* _PROBLEM SET_:
• a. Please rewrite the article on chemical companies' capital spending between "Chemical companies are set" and "a multi-year low.", inclusive, swapping "demand slowdown" for "sales slump".
• b. In the article on chemical companies' capital spending, how much capex has SRF Ltd targeted for FY25?
• c. Write what comes next in the article on chemical companies' capital spending, picking up after its final sentence.

* _TEXT SEGMENT_:
== Segment start ==

Chemicals companies’ capex intensity is poised to take a breather

Chemical companies are expected to realign their capital allocation requirements. (Image: Pixabay)
Chemical companies are expected to realign their capital allocation requirements. (Image: Pixabay)


  • After three years of investing significantly in capacity building, the focus is likely to be on ramping up output, operating leverage and improving cash-flow generation

Chemical companies are set to further moderate their capital expenditure intensity after having invested significantly in capacity building over the past three years. FY24 was a tough year for the sector. Listed chemical makers grappled with issues such as excessive inventory and Chinese dumping of excess produce, exported at low prices across geographies.

A demand slowdown and pricing pressures severely hurt the earnings growth of Indian companies. Analysts at Dolat Capital Market said FY24 was particularly weak, with chemical companies that they cover posting a decline in revenue/Ebitda for the first time in 10 years. Additionally, Ebitda margins slid to a multi-year low.

In this backdrop, chemical companies are expected to realign their capital allocation requirements. Large companies in this sector have softened their near-term stance on capex. SRF Ltd has targeted 2,000-2,100 crore of capex in FY25 after spending about 3,000 crore in FY24.

The managements of Atul Ltd and Sudarshan Chemical Industries Ltd said their capex cycles are largely done. In FY25 and FY26, the focus is likely to be on ramping up production, operating leverage and improving cash flow generation. For now, companies are not expected to borrow more to invest in non-critical projects.

== Segment end ==

* _INFORMATION_:
== Segment start ==

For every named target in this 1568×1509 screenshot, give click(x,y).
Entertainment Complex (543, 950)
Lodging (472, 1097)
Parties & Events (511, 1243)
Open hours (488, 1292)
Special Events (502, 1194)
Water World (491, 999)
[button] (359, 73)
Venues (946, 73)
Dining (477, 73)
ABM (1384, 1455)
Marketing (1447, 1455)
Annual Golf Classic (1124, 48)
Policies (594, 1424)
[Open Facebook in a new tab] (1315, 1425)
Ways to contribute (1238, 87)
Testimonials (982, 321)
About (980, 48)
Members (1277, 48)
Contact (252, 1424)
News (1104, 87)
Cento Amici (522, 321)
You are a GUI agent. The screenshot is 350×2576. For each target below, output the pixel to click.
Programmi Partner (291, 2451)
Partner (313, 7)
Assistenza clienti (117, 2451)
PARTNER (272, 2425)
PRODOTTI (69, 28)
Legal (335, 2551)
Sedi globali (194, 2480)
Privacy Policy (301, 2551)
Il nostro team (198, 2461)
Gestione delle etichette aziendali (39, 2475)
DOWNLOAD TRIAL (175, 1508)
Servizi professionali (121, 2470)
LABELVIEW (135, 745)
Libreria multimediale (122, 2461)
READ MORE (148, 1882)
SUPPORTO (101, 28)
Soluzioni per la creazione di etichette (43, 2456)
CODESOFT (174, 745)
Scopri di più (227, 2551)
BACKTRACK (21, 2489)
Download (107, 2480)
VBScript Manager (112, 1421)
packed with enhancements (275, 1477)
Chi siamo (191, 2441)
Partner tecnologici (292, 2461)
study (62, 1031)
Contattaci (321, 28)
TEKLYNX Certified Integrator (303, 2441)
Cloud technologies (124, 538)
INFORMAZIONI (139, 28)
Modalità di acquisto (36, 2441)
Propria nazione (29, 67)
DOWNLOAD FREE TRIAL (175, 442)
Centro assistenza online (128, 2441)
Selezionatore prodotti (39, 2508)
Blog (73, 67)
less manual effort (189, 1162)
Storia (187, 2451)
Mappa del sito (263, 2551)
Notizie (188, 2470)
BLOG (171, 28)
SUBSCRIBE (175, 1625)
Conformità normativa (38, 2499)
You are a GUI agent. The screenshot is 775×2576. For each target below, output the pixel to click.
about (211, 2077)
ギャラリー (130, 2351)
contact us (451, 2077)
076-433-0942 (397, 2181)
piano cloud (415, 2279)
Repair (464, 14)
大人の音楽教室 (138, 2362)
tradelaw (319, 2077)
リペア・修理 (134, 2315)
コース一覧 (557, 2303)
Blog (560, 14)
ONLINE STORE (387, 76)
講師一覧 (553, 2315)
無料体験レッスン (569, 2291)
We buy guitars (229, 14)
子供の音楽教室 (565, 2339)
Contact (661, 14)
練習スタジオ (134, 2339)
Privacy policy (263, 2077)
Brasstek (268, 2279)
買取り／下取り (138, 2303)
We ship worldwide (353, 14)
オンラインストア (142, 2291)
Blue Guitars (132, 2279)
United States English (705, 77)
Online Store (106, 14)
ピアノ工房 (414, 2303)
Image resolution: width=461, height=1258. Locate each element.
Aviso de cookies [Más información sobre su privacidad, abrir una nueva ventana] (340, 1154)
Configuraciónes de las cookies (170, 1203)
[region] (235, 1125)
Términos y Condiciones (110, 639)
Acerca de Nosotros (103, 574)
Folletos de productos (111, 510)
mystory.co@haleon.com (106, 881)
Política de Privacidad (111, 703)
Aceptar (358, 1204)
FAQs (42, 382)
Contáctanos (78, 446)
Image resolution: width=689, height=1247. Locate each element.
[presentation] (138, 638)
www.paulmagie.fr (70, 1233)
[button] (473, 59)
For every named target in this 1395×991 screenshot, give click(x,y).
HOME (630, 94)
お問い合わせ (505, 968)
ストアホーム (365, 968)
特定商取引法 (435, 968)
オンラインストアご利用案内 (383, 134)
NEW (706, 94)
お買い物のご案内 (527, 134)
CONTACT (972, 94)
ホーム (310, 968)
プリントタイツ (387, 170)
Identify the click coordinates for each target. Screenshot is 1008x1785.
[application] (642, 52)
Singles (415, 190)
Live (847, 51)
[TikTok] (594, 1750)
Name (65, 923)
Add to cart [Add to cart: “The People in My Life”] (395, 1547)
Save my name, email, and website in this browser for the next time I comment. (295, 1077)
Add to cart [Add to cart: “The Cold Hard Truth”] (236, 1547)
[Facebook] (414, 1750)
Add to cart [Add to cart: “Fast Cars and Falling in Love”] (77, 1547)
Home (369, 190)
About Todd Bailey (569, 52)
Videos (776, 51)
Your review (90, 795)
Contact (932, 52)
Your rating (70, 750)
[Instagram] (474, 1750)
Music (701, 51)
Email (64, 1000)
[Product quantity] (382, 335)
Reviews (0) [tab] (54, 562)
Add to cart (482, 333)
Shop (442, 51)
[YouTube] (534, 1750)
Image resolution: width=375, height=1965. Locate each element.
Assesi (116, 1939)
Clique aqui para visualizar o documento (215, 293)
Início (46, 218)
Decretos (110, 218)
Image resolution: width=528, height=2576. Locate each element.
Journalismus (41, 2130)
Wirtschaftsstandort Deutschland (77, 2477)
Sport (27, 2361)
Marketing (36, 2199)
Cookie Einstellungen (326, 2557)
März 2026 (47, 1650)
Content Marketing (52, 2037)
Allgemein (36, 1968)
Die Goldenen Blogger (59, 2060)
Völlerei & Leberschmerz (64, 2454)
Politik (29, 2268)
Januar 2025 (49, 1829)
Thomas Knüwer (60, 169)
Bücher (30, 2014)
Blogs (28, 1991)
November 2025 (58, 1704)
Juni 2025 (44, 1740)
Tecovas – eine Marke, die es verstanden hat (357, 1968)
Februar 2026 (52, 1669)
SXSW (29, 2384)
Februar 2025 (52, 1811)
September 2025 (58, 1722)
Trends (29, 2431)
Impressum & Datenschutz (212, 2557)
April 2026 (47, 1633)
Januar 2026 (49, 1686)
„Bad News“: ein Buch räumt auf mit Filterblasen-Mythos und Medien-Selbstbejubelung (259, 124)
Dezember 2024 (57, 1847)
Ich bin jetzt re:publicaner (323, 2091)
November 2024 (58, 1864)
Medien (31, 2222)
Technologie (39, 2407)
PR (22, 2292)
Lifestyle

== Segment end ==

* _RESULTS OF THE TASKS_:
• a.
Chemical companies are set to further moderate their capital expenditure intensity after having invested significantly in capacity building over the past three years. FY24 was a tough year for the sector. Listed chemical makers grappled with issues such as excessive inventory and Chinese dumping of excess produce, exported at low prices across geographies.

A sales slump and pricing pressures severely hurt the earnings growth of Indian companies. Analysts at Dolat Capital Market said FY24 was particularly weak, with chemical companies that they cover posting a decline in revenue/Ebitda for the first time in 10 years. Additionally, Ebitda margins slid to a multi-year low.

• b. 2,000-2,100 crore.

• c.
However, the anticipated moderation in capex intensity brings no good news for the sector’s debt levels. The increase in working capital needs is expected to push net debt higher in FY25 and it could remain elevated.

India Ratings & Research Ltd expects the sector’s net debt to rise to 18,000 crore in FY25 from 17,000 crore last year. The sector’s debt has been on the rise since FY22 due to a contraction in Ebitda margins and sustained capex. It remains to be seen whether net debt peaks in FY25.

Meanwhile, the global demand environment remains challenging, with a recovery likely only in the second half of FY25. Overseas demand, especially from Europe, is expected to be muted due to elevated inflation.

On the bright side, domestic demand is expected to be on a better footing, aided by end-use industries such as paints and pharmaceuticals. That said, the sector’s margins and realisations are unlikely to recover quickly in FY25.

Investors should temper their expectations of the earnings performance of chemical companies in FY25. Unless the key parameters improve, the threat of further downgrades to FY25/FY26 earnings estimates remains.